= Hubert Duggan =

Argentine-born British politician (1904–1943)

Hubert John Duggan (24 July 1904 – 25 October 1943) was an Argentine-born British Army officer and politician, who was Conservative Party Member of Parliament for Acton from 1931 until his death. He was an opponent of appeasement and broke the whip on several important occasions, voting to bring down Neville Chamberlain in 1940.

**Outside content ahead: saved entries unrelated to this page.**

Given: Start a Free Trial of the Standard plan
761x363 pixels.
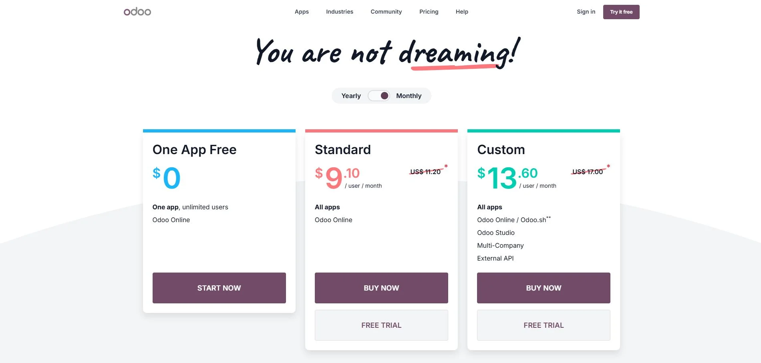Looking at the screenshot, I should pos(381,325).
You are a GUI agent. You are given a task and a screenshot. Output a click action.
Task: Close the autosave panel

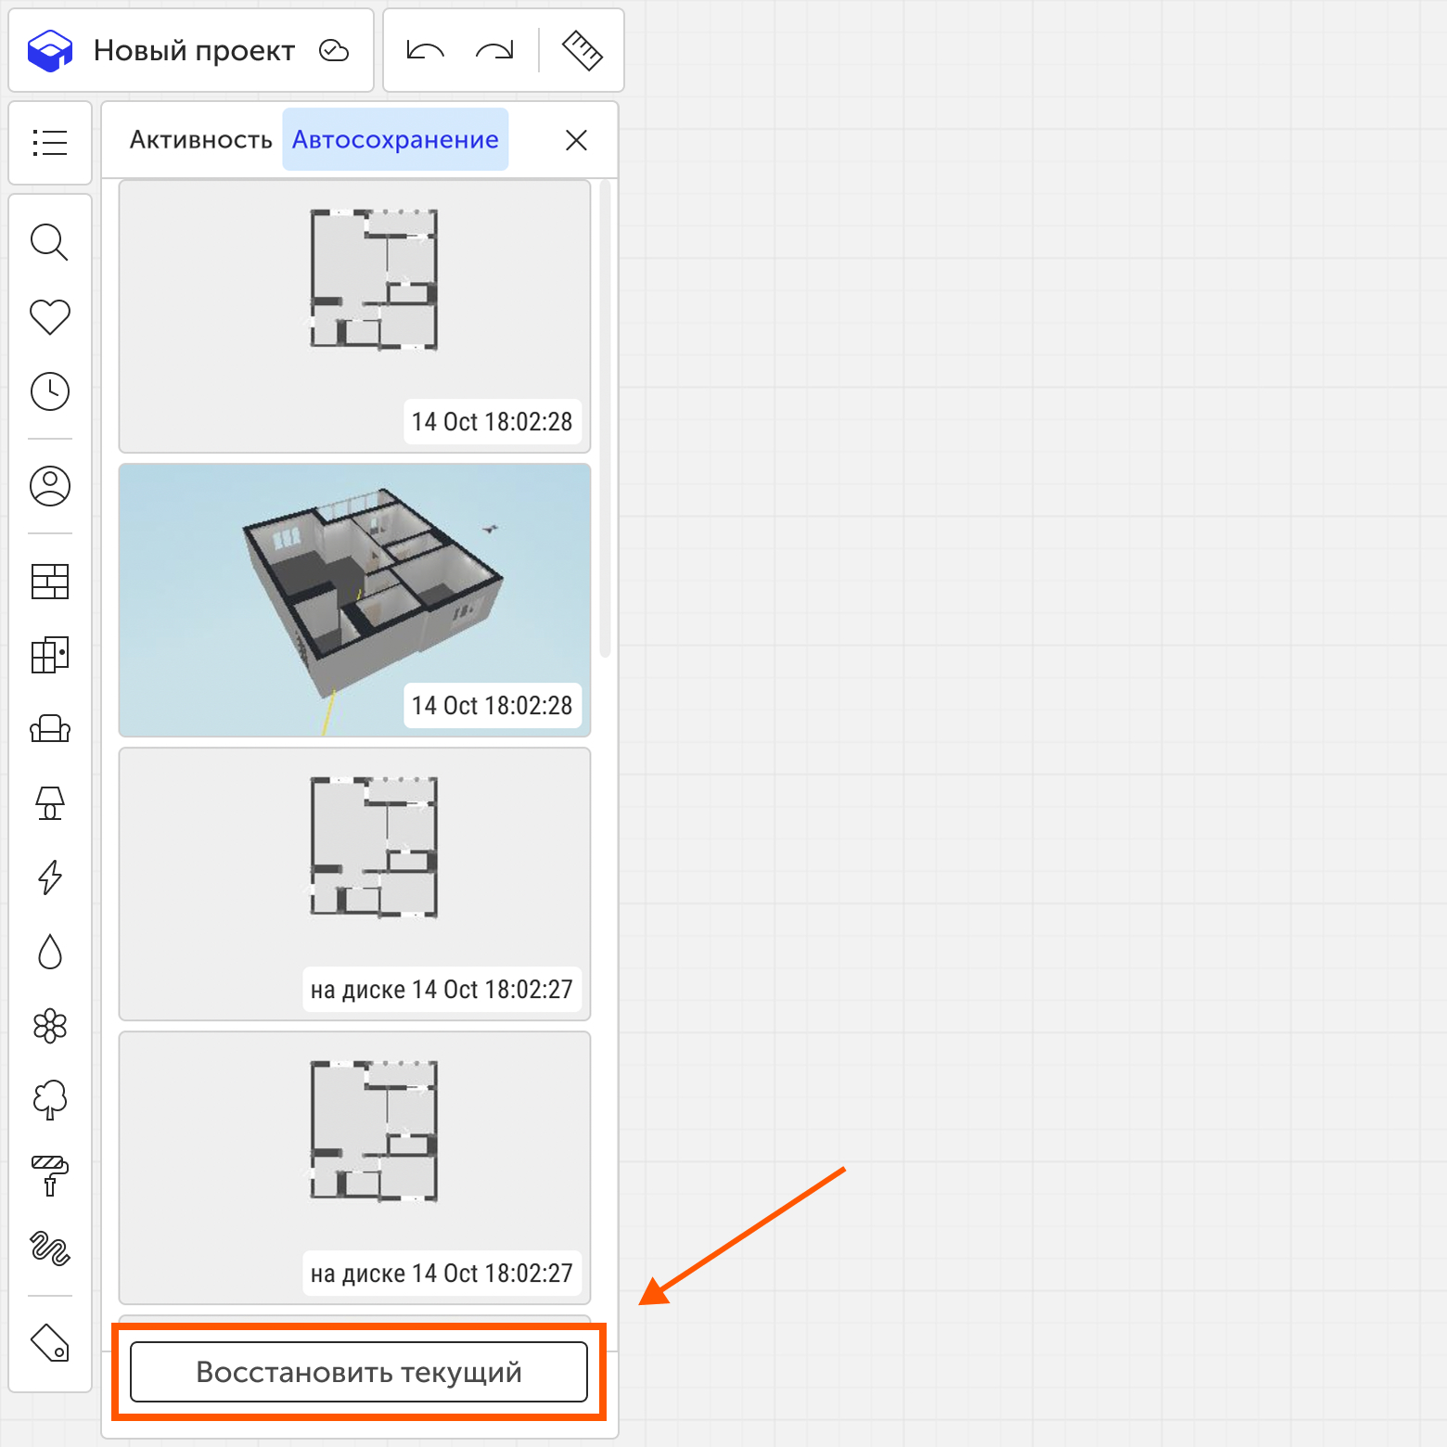(x=576, y=140)
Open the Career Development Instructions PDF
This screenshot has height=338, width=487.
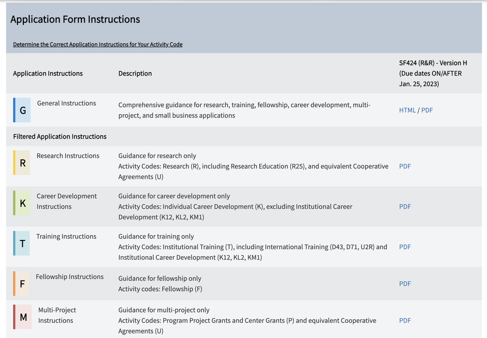coord(405,207)
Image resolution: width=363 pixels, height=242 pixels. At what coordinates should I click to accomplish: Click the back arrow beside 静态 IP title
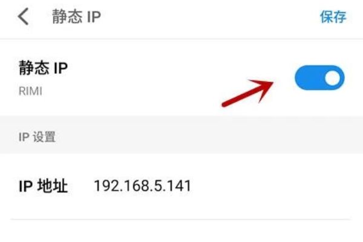pyautogui.click(x=23, y=16)
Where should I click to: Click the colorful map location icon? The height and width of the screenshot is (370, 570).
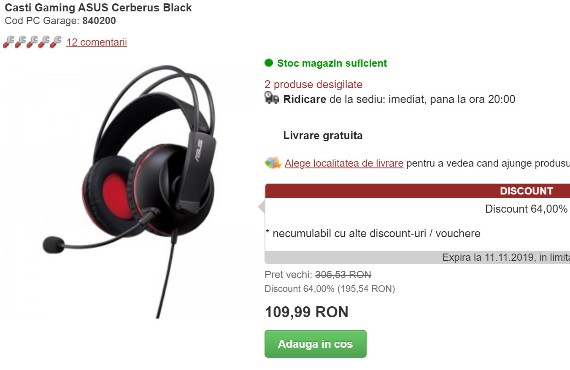[273, 162]
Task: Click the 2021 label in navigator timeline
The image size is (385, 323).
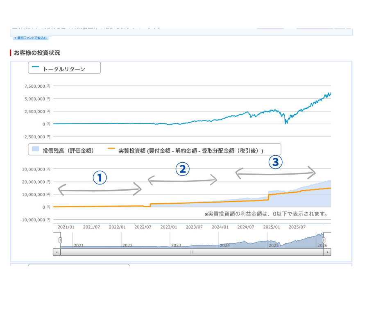Action: 79,245
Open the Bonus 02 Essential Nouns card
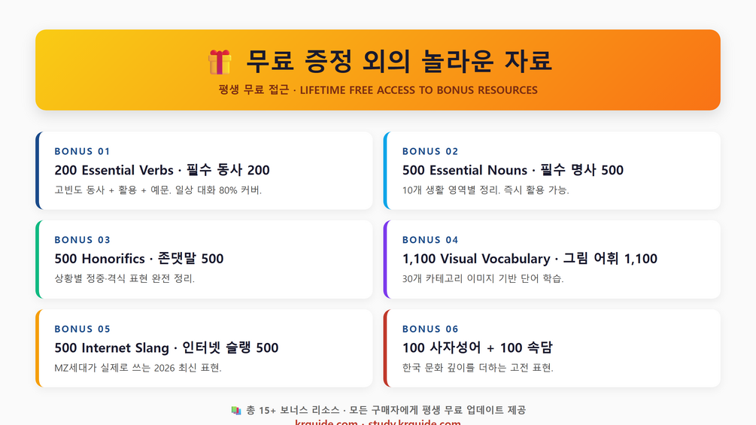This screenshot has height=425, width=756. (552, 171)
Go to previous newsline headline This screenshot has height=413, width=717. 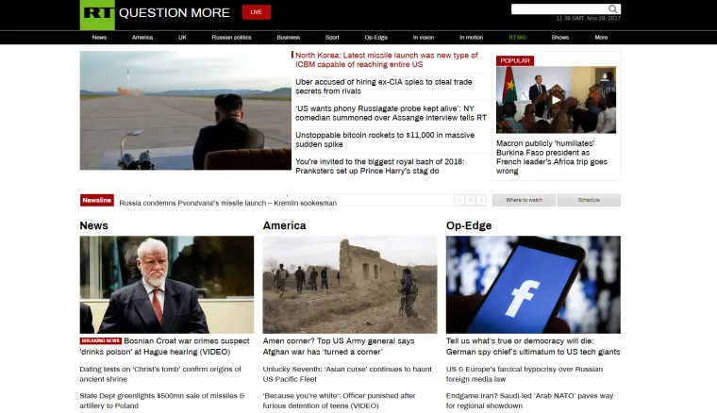(459, 200)
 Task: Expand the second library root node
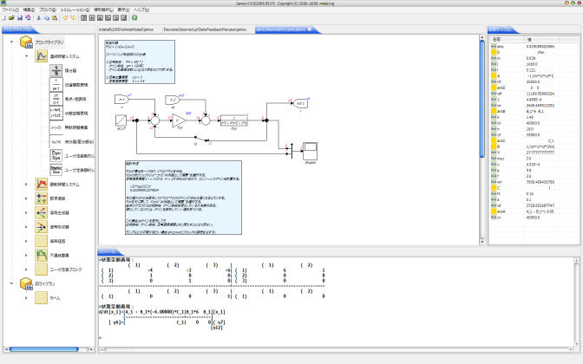point(11,283)
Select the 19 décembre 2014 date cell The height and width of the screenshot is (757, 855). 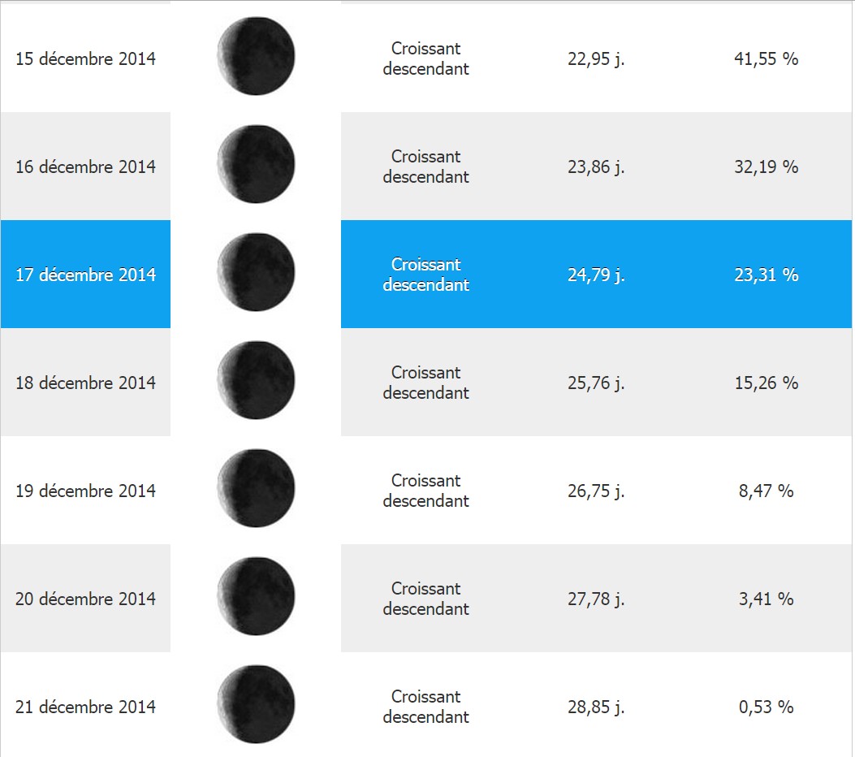(x=85, y=491)
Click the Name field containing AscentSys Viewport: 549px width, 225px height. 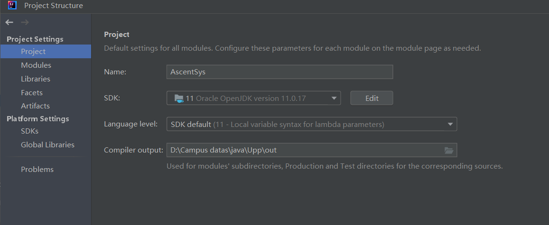pos(279,72)
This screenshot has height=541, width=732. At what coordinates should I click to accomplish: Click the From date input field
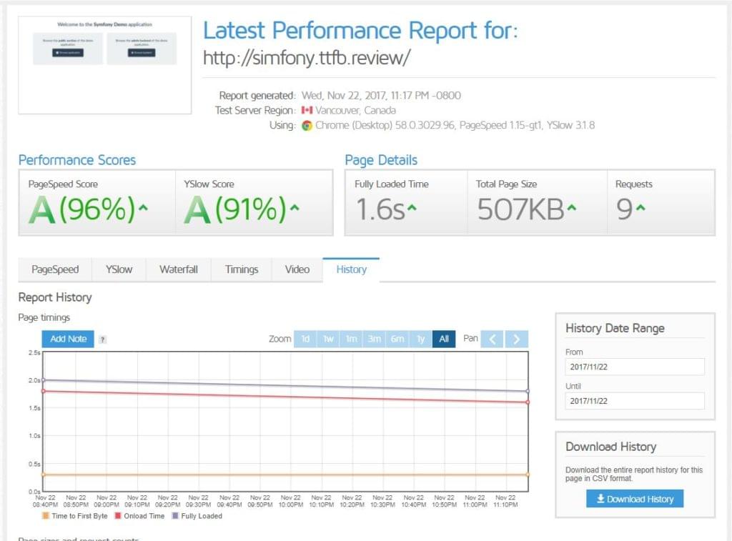click(x=634, y=367)
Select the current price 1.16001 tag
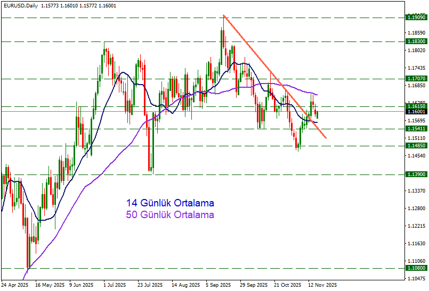Viewport: 429px width, 291px height. coord(416,112)
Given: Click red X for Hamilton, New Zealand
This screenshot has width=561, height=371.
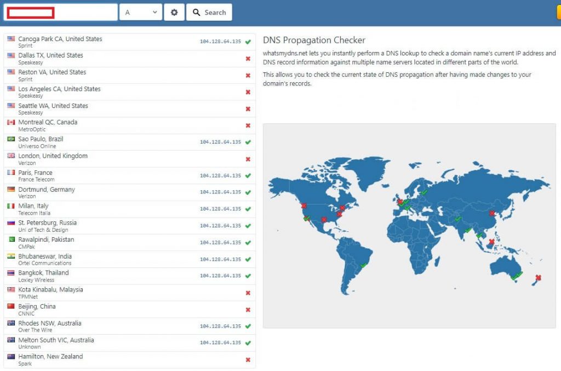Looking at the screenshot, I should point(248,360).
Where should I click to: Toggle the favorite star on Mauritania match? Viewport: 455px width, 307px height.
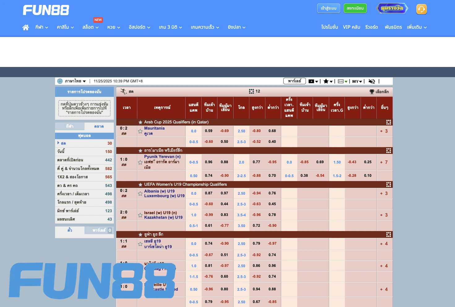click(140, 131)
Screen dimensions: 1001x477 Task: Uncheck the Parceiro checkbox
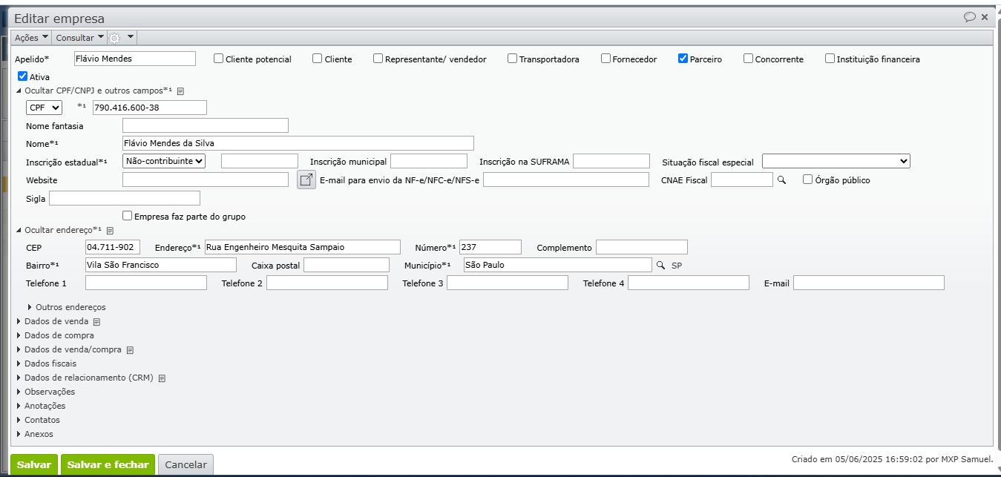(683, 59)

A witty and handsome man who very much enjoyed the company of women, Duggan was married only briefly before becoming the plaintiff in a scandalous divorce case. He suffered from ill health; brought up in the Catholic faith, he lapsed in adolescence but returned when on his deathbed. Episodes in his life inspired writers Evelyn Waugh and Anthony Powell to fictionalise him.

==Family==
Duggan was born in Buenos Aires, Argentina, where his father's family had many "estancias", and was also honorary Attaché to the Argentine Legation in London. At an early age the family returned to England, where Duggan and his elder brother Alfred Duggan, the historical novelist, were brought up. Alfred Duggan (senior) was a Roman Catholic and his sons were brought up in that faith, but he died "of drink" in 1915 when Duggan was 11.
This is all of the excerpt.